Back when we were having lots of contented illicit sex in his grungy old apartment, he had an entire bedroom wall covered with comic books he'd lovingly encased in plastic comic book condoms. He had an armchair artist's eye for color and detail, and a number of the meticulously arranged covers on that wall were from Frank Miller's Sin City cycle. They were stark and arresting and irresistible, like razor blades and dirty girls who wear too much black eyeliner.

I asked him about the stories (tell me a story, Sam, please would you tell me a story?), and I vividly remember a snowy night in a chilly room on top of a tatty afghan. I wasn't cold because I was in his arms. He laughed a languid gravelly antiheroic postcoital laugh. He lit a cigarette and murmured smoky pulp fiction storylines into my ear until I was sleepy and drunk on good sex and dangerous stories, drifting on a bloodwarm tide of illusion and afterglow. The snow outside was falling softly, softly falling, and my soul swooned slowly as I heard the snow falling faintly through the universe and faintly falling, like the descent of our last end, upon all the living and the dead.

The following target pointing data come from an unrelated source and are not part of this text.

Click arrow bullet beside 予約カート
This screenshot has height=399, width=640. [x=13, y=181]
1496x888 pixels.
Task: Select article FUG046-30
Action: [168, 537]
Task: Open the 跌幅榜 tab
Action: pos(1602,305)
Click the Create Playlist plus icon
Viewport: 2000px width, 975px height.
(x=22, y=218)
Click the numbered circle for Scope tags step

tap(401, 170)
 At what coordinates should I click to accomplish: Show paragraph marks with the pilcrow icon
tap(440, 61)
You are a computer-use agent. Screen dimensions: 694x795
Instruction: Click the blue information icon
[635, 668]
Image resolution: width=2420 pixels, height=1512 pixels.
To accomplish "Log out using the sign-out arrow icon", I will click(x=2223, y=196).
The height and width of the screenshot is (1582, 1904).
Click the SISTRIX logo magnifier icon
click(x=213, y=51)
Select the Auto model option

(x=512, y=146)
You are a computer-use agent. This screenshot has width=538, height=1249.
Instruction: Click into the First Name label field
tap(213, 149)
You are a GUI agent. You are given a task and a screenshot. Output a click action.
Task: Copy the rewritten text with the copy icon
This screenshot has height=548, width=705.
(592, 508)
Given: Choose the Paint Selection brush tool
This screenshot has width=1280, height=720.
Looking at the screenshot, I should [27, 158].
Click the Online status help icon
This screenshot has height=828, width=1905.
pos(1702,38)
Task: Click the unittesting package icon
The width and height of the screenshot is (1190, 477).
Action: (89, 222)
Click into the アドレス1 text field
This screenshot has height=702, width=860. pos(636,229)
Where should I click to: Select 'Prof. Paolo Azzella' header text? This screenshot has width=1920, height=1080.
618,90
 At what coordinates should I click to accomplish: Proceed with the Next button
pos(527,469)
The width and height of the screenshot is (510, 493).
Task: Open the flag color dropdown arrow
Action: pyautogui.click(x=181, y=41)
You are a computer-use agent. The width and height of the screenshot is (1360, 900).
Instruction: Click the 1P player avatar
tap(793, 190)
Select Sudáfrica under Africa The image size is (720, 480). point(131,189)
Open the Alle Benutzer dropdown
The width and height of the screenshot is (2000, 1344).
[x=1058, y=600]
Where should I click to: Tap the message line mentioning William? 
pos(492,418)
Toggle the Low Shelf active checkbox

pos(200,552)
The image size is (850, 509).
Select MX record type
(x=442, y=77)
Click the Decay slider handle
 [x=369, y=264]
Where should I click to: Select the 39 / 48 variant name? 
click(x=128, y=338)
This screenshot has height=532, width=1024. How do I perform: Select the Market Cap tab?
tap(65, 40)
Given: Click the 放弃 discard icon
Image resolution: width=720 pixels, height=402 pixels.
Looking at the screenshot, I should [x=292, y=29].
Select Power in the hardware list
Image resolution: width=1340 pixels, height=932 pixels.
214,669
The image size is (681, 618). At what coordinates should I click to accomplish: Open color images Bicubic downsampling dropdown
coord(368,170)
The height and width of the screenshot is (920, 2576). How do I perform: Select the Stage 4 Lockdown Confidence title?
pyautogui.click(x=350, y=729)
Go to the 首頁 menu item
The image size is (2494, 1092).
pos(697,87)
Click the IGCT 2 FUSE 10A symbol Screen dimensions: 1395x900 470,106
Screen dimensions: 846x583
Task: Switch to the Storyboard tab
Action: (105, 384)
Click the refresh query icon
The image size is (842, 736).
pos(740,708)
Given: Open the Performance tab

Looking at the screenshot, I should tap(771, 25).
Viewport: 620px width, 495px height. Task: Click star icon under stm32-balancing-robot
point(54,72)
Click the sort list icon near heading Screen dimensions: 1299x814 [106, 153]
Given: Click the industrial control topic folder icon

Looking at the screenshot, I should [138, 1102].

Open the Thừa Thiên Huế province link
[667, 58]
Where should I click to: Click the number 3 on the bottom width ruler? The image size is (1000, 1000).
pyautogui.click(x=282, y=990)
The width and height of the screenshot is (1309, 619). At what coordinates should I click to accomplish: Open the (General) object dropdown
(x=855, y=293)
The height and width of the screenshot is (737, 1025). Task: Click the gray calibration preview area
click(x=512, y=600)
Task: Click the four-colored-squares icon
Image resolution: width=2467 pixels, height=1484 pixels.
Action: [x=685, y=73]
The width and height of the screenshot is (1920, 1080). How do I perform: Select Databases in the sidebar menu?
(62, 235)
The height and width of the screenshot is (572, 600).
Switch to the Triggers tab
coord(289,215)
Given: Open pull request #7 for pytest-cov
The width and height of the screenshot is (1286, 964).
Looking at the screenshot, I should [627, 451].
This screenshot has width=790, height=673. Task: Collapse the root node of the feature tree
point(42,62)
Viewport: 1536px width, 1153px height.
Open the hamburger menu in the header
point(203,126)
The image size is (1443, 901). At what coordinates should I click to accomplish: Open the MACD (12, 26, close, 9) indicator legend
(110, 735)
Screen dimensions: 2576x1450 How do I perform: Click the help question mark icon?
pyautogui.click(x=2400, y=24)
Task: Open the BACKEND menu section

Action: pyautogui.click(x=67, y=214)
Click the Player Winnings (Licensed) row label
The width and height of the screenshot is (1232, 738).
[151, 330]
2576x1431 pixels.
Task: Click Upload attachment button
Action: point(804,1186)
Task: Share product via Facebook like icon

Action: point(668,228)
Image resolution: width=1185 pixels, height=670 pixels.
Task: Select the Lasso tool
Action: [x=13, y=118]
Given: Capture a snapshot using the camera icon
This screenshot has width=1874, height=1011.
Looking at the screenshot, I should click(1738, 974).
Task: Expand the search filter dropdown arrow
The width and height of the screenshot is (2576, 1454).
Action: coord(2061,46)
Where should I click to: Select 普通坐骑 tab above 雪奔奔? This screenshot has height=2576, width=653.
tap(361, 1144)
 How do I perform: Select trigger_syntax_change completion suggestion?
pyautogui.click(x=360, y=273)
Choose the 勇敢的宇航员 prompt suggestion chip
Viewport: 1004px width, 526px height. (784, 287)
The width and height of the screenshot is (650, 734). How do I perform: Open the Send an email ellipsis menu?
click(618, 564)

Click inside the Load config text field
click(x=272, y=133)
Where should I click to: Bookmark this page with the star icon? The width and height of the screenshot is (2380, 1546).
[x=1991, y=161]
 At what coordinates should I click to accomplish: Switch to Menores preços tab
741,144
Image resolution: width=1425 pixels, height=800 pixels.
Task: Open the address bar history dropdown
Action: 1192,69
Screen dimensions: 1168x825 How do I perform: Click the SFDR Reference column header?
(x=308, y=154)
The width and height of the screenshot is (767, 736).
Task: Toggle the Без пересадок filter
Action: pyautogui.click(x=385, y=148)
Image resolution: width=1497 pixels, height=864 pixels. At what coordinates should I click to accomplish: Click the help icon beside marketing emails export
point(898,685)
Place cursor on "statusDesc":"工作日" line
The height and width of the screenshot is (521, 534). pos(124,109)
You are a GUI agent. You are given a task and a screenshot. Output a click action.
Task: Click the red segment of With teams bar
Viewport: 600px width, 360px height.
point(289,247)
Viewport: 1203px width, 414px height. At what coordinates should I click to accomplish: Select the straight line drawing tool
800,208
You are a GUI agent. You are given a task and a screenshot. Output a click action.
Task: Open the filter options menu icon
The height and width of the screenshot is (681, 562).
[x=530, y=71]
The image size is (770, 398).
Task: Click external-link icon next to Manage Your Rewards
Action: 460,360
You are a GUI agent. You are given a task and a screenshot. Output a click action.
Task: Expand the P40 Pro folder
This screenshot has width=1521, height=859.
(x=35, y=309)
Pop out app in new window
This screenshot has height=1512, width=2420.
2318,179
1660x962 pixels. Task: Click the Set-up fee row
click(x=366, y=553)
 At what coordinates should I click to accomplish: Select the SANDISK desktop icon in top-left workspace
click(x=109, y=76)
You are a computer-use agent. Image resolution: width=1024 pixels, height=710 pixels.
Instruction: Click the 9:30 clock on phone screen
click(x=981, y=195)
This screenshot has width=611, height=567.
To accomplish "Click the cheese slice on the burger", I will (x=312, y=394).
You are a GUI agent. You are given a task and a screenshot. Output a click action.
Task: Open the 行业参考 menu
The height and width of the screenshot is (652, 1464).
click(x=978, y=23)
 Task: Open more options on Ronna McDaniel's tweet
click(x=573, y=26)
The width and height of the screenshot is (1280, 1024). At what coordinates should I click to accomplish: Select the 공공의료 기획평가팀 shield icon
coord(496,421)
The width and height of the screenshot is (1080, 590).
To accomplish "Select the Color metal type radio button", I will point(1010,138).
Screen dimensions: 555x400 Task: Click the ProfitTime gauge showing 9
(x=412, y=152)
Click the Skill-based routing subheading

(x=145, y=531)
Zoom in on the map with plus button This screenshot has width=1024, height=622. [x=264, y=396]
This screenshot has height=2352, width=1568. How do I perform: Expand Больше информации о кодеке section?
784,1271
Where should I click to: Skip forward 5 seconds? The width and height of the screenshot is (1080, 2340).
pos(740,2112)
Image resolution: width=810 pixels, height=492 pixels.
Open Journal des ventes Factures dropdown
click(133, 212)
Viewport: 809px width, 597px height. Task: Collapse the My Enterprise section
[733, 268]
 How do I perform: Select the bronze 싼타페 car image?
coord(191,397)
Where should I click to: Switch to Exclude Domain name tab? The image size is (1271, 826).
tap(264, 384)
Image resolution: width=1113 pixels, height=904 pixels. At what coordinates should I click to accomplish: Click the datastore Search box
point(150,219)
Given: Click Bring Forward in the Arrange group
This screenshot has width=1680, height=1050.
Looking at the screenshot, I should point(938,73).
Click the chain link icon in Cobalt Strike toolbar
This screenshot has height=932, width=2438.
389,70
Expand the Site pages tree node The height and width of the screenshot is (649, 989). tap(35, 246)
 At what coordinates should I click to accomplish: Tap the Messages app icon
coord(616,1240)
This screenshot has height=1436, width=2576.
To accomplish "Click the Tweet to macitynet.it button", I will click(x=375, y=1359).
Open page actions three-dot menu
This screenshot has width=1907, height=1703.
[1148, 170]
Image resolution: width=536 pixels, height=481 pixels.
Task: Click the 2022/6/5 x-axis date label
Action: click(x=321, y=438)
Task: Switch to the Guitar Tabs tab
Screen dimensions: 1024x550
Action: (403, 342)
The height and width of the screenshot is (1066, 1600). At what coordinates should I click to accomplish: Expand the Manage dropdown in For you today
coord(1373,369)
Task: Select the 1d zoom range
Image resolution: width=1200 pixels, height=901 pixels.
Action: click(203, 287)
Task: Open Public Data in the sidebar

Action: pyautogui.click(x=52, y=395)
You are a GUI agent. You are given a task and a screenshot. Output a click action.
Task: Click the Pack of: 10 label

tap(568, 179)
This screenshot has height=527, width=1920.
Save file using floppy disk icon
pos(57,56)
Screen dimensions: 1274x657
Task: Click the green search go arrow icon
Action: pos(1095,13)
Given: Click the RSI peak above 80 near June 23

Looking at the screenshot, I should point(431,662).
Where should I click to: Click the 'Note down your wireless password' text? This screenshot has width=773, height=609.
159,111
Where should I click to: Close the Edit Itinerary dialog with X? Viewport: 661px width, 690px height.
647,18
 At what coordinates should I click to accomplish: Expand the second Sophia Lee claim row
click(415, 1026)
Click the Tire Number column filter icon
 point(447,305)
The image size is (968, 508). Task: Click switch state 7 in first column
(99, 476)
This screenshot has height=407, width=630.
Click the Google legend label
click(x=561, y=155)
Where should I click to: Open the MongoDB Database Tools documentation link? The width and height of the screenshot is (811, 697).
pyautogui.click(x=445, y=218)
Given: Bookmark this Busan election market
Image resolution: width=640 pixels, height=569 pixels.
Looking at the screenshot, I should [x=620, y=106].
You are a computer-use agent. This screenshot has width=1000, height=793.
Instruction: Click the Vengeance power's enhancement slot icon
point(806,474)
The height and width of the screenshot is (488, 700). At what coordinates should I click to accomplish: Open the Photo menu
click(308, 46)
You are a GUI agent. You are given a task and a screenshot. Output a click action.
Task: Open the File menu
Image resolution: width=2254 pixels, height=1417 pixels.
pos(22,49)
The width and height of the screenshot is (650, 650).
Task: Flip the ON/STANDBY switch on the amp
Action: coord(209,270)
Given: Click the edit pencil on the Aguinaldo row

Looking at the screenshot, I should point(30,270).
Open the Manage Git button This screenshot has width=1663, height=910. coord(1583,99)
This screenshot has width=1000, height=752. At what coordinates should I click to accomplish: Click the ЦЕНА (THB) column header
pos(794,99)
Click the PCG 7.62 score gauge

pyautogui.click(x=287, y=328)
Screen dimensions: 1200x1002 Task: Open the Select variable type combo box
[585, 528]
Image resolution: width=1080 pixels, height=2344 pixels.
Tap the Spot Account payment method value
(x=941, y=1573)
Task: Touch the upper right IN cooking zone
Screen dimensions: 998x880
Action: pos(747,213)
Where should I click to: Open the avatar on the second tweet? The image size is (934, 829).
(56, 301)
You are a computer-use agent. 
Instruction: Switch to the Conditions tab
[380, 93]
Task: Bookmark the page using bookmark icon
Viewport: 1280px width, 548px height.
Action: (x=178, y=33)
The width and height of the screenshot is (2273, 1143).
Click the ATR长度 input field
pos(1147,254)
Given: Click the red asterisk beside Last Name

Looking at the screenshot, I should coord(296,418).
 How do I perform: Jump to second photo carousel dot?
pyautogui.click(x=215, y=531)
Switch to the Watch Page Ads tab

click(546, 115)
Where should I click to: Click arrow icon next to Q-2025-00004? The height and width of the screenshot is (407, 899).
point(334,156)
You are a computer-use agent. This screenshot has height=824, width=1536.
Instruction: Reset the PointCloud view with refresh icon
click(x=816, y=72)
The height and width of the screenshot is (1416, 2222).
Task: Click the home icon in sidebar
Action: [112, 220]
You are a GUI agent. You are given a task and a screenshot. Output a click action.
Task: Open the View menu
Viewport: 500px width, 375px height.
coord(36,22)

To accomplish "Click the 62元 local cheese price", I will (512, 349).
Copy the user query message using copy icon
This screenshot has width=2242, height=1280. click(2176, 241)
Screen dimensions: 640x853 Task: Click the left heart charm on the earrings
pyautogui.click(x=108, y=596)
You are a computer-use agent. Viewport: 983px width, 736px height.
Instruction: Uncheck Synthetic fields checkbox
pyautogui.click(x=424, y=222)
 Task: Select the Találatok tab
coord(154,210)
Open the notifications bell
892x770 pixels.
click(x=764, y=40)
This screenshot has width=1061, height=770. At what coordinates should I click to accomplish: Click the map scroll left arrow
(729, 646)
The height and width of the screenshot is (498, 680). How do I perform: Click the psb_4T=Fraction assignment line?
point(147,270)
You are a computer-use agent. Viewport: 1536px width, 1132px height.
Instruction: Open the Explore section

And I fell asleep in that precise state of blissful indolence that descends only after gorging on hours of sex with your best friend, a state that's banked to a delicious slow burn by an unshakeable, untested faith in pulp fiction fairytales, the ones where the dame finally lands the hardboiled guy and they live Slightly Sordidly Ever After.


So this movie was bittersweet, but mostly bitter, and not very sweet at all. Some of it tasted remarkably like tears.

Maybe The Ring 2 will be more fun. And less fraught.

I think I need a job from my vacation.


Well, I'll be damned. I finally checked, and Walter, my man, you did not let me down.